New schemes and allowances to encourage young and inexperienced laborers to join the labor force will include new short-term working schemes, according to state-run Anadolu Agency.
The new measures, titled the Employment Shield Package, will bring in fixed term contracts into the legal framework in a bid to support the growing gig economy.
Currently, employers can only recruit workers on permanent contracts and are obliged to contribute to all social security premiums including pension accounts and healthcare insurances. With the new legal changes, employers will be able to hire people for specific days or weeks only covering the healthcare insurance premiums.
Employees over 50 will be granted government supports if they opt for short-term working schemes to give room for younger laborers.
TÜİK data showed the employment rate stood at 42.4 percent, falling significantly by 4 percentage points on an annual basis. The labor force participation rate also went down by 4.3 percentage points year on year, falling to 49 percent in June.
The youth unemployment rate, including people in the age group of 15-24, was 16.1 percent with an increase of 1.3 percentage points on a yearly basis.
Under the short-term employment allowance scheme, the unemployment fund pays 60 percent of the staff salaries of the employees when a business cuts work hours.
To become eligible for the short-time working scheme, an employee should have worked for at least 60 days in that firm and have paid 450 days of premiums for the last three years.
Overall, nearly four million workers have received short-term working allowances since the eligibility criteria were widened in April.

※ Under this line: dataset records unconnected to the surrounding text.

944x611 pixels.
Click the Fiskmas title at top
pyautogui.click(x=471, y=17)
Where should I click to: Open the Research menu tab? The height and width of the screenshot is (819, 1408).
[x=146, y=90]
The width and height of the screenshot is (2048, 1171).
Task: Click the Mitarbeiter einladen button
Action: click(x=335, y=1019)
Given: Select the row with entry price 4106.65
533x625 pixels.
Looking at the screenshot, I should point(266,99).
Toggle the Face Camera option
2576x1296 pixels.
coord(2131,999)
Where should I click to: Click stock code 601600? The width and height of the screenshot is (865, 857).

The total amount paid as part of the scheme in the last five months reached 19 billion Turkish Liras ($2.5 billion).
As of Aug. 31, the fund’s total volume fell to 112 billion liras ($14.9 billion), whereas it was around 131 billion liras ($19 billion) at the end of 2019.
Business circle welcomes new program
Nail Olpak, chairman of the Foreign Economic Relations Board (DEİK), said the new economic program has put forward a new roadmap that instills confidence in the Turkish business world and private sector.
He argued that the new program offers an innovative, high value-added, people-oriented, and export-based strong development plan.
“In the last two years, we witnessed the achievement of the targets in the programs announced in general despite the difficult periods,” he added.
İsmail Gülle, the head of the Turkish Exporters’ Assembly (TİM), said the newly unveiled program emphasize the three main objectives: Keeping the labor market alive, providing households and businesses with the necessary liquidity, and keeping supply chains alive by guaranteeing the continuity of the activities of key sectors.
“It is a reasonable scenario for the economic growth rate to be slightly positive in 2020, as envisaged in the new economic program,” said Abdurrahman Kaan, the head of Turkey’s Independent Industrialists’ and Businessmen’s Association (MÜSİAD).
Thus, the economy will not fall too far to the 2021 economic growth target of 5.8 percent due to the base effect, he added.
“However, in order for economic growth to be at the level of 5 percent in the ongoing period, both economic efficiency and productivity should increase,” he concluded.